El fracaso universitario

Hay un gran consenso cuando hablamos de las universidades españolas, sus mejoras, investigaciones y resultados.

No es nada nuevo que las universidades españolas no aparecen en los rankings internacionales, en las listas de premios noveles en las ciencias o en las clasificaciones de patentes.

En las Ciencias no contamos con una mención de españoles desde Ramón y Cajal.

Otra problemática con la que nos encontramos en las universidades españolas es el increíble número de profesionales debido al gran número de universitarios para los que no se necesitan sus estudios.

No es algo nuevo que sólo el 40% de los jóvenes activos se dedican a profesiones propias de su formación. Es cierto que esto cambia con edad pero, aún así, se estancan en un 60% a los diez años de finalización de sus estudios.

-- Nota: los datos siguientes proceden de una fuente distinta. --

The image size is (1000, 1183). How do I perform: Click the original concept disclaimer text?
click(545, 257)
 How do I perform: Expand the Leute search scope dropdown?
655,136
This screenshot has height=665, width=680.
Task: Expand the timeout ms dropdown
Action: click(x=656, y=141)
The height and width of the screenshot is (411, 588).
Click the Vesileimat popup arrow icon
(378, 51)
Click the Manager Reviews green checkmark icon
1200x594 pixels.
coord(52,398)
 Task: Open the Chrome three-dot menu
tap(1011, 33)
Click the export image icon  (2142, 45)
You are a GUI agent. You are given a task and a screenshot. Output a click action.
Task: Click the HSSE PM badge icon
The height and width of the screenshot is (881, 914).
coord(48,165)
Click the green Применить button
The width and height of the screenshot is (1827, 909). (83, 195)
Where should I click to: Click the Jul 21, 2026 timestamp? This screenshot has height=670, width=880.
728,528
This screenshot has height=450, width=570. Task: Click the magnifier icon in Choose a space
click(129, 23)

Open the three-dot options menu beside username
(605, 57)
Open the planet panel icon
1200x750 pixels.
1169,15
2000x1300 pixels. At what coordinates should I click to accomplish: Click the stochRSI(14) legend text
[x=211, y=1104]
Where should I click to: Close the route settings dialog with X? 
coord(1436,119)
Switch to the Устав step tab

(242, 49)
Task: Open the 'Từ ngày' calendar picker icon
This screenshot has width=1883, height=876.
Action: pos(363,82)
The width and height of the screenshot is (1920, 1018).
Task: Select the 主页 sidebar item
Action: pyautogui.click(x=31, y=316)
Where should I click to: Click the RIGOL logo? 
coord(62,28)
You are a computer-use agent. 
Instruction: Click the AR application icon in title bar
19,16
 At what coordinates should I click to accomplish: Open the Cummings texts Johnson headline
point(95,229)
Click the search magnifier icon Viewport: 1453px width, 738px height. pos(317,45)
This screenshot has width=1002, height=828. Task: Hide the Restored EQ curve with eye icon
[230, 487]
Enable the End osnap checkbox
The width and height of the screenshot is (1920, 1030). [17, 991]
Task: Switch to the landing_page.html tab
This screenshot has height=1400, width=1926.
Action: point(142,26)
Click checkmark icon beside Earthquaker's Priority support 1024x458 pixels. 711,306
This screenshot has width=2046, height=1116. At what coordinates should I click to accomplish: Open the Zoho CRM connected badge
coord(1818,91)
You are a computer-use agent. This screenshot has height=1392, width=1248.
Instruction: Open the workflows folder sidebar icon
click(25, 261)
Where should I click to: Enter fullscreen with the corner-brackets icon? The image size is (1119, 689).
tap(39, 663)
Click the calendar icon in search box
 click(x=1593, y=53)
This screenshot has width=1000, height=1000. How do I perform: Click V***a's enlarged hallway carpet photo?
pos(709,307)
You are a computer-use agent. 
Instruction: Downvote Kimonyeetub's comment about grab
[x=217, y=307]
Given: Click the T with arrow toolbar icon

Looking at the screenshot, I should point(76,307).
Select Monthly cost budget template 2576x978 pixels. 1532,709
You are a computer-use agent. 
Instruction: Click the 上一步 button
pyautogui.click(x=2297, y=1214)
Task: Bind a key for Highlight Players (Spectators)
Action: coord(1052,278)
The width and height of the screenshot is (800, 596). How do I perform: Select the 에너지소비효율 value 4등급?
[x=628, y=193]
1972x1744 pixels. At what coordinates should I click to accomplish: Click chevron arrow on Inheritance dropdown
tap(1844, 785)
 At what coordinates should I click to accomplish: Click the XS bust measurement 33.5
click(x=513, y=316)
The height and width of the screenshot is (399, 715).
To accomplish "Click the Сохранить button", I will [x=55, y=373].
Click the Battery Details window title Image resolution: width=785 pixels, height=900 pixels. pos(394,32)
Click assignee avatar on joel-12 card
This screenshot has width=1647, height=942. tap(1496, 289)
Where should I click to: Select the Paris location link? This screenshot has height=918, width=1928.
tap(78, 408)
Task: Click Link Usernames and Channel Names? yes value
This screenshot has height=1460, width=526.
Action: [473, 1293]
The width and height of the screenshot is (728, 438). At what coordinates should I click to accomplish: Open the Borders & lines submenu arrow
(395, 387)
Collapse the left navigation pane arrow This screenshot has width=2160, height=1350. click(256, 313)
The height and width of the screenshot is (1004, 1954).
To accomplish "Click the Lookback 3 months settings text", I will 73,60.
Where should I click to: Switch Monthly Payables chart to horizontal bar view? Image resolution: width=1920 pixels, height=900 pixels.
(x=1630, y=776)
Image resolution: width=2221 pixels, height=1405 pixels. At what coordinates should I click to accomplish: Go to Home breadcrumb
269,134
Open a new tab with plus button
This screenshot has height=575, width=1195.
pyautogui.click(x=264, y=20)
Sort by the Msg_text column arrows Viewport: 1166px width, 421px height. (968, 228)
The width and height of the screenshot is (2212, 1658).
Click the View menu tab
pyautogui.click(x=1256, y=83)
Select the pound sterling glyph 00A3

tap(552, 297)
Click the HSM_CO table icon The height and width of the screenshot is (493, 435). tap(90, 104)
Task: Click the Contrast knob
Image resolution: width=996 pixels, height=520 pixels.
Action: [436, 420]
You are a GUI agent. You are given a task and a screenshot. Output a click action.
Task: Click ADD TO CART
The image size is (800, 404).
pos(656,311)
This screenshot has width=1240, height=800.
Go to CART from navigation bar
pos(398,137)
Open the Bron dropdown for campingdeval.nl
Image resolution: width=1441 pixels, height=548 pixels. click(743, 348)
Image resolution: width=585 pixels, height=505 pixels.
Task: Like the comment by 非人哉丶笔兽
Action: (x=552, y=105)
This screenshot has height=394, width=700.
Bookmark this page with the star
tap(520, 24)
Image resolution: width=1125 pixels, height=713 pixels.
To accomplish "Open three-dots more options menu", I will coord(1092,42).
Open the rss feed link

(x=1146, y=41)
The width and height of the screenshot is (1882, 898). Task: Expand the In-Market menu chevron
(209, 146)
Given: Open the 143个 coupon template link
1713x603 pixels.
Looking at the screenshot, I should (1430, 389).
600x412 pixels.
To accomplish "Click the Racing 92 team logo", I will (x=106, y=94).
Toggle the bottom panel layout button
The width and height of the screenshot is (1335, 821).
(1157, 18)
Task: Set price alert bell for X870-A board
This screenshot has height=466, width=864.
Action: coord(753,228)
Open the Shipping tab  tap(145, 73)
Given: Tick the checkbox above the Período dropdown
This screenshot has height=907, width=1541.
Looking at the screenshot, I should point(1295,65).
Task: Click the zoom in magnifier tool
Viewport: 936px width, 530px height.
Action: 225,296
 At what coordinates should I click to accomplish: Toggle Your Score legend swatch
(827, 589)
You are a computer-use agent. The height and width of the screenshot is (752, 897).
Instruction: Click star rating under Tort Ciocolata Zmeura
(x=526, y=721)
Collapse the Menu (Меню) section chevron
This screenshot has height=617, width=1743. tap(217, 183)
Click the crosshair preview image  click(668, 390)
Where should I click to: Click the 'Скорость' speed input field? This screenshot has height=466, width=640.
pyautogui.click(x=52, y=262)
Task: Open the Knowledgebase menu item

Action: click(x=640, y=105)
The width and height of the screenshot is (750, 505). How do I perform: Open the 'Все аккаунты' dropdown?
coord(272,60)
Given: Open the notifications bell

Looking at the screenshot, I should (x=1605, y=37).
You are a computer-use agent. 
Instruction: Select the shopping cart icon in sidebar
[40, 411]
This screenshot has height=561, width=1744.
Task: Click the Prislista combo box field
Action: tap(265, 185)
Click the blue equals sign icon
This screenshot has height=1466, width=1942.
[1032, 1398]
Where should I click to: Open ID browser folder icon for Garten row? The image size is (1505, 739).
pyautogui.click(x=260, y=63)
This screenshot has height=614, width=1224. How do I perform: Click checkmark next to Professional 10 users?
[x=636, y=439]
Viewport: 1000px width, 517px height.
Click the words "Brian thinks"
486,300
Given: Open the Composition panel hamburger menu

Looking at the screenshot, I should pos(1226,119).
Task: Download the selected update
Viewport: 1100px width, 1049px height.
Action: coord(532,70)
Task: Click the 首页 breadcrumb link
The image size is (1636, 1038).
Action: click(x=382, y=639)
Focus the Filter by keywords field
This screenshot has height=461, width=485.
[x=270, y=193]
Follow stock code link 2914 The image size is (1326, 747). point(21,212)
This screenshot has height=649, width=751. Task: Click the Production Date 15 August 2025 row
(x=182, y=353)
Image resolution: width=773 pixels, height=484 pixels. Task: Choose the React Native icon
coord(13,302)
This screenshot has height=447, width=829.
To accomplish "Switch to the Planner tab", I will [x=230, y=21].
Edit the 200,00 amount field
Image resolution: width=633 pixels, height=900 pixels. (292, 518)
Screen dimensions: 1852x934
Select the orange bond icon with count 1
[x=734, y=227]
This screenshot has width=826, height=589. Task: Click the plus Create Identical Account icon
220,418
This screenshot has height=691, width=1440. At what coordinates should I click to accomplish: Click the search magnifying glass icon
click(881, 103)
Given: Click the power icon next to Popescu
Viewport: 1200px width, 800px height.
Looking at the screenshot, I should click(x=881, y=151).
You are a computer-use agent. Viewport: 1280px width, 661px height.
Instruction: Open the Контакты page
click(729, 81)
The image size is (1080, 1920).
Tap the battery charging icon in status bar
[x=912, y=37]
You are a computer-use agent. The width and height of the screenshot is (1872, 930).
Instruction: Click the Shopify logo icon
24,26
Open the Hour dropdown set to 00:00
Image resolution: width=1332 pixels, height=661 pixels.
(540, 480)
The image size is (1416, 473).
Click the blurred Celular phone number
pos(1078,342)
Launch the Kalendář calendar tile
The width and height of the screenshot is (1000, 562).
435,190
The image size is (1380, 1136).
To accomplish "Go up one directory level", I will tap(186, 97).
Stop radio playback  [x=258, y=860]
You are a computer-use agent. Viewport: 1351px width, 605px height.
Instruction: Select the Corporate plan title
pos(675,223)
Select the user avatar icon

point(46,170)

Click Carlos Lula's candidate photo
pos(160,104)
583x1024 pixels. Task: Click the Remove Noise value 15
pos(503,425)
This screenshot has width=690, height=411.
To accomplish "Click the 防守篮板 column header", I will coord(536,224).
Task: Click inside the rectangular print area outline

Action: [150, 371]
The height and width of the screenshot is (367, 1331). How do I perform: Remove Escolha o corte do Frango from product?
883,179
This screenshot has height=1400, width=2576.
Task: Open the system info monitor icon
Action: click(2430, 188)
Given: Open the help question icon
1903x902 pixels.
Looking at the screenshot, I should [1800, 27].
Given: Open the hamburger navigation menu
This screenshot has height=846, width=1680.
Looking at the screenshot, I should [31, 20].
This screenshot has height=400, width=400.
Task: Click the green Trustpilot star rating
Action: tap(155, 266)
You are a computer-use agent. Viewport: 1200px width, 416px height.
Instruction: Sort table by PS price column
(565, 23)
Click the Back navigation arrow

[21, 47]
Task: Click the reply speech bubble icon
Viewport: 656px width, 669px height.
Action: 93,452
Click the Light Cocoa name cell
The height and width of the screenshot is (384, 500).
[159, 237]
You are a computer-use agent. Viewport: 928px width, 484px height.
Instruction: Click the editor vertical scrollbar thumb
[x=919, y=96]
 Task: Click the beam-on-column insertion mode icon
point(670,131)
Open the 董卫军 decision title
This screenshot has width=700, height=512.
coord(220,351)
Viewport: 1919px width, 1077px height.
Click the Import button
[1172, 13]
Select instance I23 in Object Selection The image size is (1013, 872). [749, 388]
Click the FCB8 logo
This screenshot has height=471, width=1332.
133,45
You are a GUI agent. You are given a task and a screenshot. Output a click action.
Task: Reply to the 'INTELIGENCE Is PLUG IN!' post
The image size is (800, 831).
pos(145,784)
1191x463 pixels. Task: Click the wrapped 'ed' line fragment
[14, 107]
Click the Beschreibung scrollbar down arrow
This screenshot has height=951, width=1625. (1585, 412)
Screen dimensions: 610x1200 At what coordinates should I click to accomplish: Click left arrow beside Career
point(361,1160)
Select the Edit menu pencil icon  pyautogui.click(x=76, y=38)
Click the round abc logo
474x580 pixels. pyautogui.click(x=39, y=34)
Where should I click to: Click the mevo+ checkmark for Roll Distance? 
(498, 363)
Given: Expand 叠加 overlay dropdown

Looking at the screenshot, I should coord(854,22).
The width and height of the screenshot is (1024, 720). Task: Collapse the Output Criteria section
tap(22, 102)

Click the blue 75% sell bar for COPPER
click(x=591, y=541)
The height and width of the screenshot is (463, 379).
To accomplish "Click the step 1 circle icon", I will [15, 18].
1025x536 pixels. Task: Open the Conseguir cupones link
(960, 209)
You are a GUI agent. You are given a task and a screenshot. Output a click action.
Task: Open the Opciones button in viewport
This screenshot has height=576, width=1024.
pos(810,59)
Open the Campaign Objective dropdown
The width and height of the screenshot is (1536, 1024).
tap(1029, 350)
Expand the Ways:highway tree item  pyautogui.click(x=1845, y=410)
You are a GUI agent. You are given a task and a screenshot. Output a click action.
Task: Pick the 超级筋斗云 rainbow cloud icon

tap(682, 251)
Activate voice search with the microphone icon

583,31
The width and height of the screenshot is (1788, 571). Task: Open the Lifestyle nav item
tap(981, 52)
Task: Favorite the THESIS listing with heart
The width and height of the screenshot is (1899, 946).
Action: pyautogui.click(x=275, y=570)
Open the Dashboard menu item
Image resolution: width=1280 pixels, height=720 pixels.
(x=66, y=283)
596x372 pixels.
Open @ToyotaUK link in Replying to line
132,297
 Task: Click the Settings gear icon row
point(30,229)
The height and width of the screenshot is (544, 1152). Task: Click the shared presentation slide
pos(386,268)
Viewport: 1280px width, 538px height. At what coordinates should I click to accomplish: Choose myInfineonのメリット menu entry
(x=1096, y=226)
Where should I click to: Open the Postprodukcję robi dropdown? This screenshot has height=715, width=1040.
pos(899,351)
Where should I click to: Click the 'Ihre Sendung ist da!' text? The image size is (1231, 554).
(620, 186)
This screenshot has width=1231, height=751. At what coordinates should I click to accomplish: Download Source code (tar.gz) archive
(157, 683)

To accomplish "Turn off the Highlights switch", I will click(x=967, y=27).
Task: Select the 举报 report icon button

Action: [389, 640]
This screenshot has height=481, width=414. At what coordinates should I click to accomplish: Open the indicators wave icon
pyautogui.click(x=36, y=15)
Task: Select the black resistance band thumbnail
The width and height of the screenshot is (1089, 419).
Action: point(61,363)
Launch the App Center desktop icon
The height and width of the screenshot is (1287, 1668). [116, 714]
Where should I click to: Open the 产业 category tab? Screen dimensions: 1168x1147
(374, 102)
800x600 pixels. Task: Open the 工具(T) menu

El Gobierno es consciente de esto, se han iniciado comisiones de expertos que han abordado estos temas desde los inicios, pero una vez más el discurso se centra en lo baladí, dejando de lado lo realmente importante. Se centran en si es más efectivo el 3+2 o el 4+1 pero no se dan cuenta que el sistema educativo no va a cambiar profundamente centrando el debate en temas superficiales como este.

La clave estaría en adaptar los contenidos, la forma de estudiarlos y de presentarlos a las necesidades del mundo en el que todos los jóvenes disponen de un amplio conocimiento.

Para solventar este tipo de problemas, más allá de centrarnos en los años 3+2 o 4+1 deberíamos invertir más en los sistemas educativos para igualarnos a los de nuestro entorno, a la par que abogar por un sistema de gestión e incentivos que modifique radicalmente su comportamiento.

Más allá de la mala financiación con la que cuentan las universidades españolas, podemos destacar la forma de seleccionar el talento. Actualmente, tenemos un sistema en el que además de no rendirse cuentas, el diseño organizativo es casi asambleario, no se siguen estándares centrales rígidos que aseguren una calidad mínima, ni se produce el dinamismo e innovación necesarios que uno espera en una estructura más descentralizada.

Los sistemas tan centralizados como los que tenemos en España y los que han predominado a lo largo de la historia, no se adecuan al cambiante mercado del S.XXI. Por ejemplo, hay zonas en las que hacer especial hincapié en el turismo puede hacer que evolucionemos, pero es difícil que un sistema centralizado pueda promover este tipo de cambios.

Si nos basamos en un sistema centralizado donde las principales decisiones se toman en Madrid, en su ministerio, difícilmente se establezcan las necesidades específicas de cada región, es decir, no pueden conocer la idiosincrasia de una región, ni de sus demandas locales. Es la causa de una rigidez y lentitud abocada al fracaso.

Los sistemas universitarios de éxito, están descentralizados, demandando de manera independiente lo que cada una necesita, con su consecuente rendición de cuentas. En un sistema centralizado, es muy difícil que la investigación progrese, al igual que la rendición de cuentas.

Para solucionar este tipo de problemas, en primer lugar deberíamos empezar por la elección del rector, el cual, en la actualidad es elegido por los gremios beneficiados, como docentes, administrativos… Además de evaluar los resultados y financiación de la universidad destinando al menos un 25% a la consecución de mejorar la docencia y la investigación.

No debemos olvidar que de nuestras universidades salen nuestros profesionales del futuro y es, cuanto menos, triste que no sólo los graduados no puedan dedicarse a su formación, sino la elevadísima tasa de paro juvenil. No tenemos que llevar a cabo medidas tan estrambóticas para poder mejorar nuestra calidad universitaria, pero a veces, durante estos años, lo que ha faltado ha sido voluntad política.

Autora: Irene Carmen de Dios Gallego

Licenciada en Ciencias políticas , Derecho y Máster en Abogacía en la Universidad Pablo de Olavide y en la UNED. Ha sido coordinadora de la Campaña Nacional para los candidatos al Congreso de los Diputados de Sevilla y responsable de Acción Política a nivel Autonómico con Ciudadanos.

Voluntaria en el Departamento Jurídico de la ONGD TeTocaActuar y Asesora jurídica en Jarana Asesores.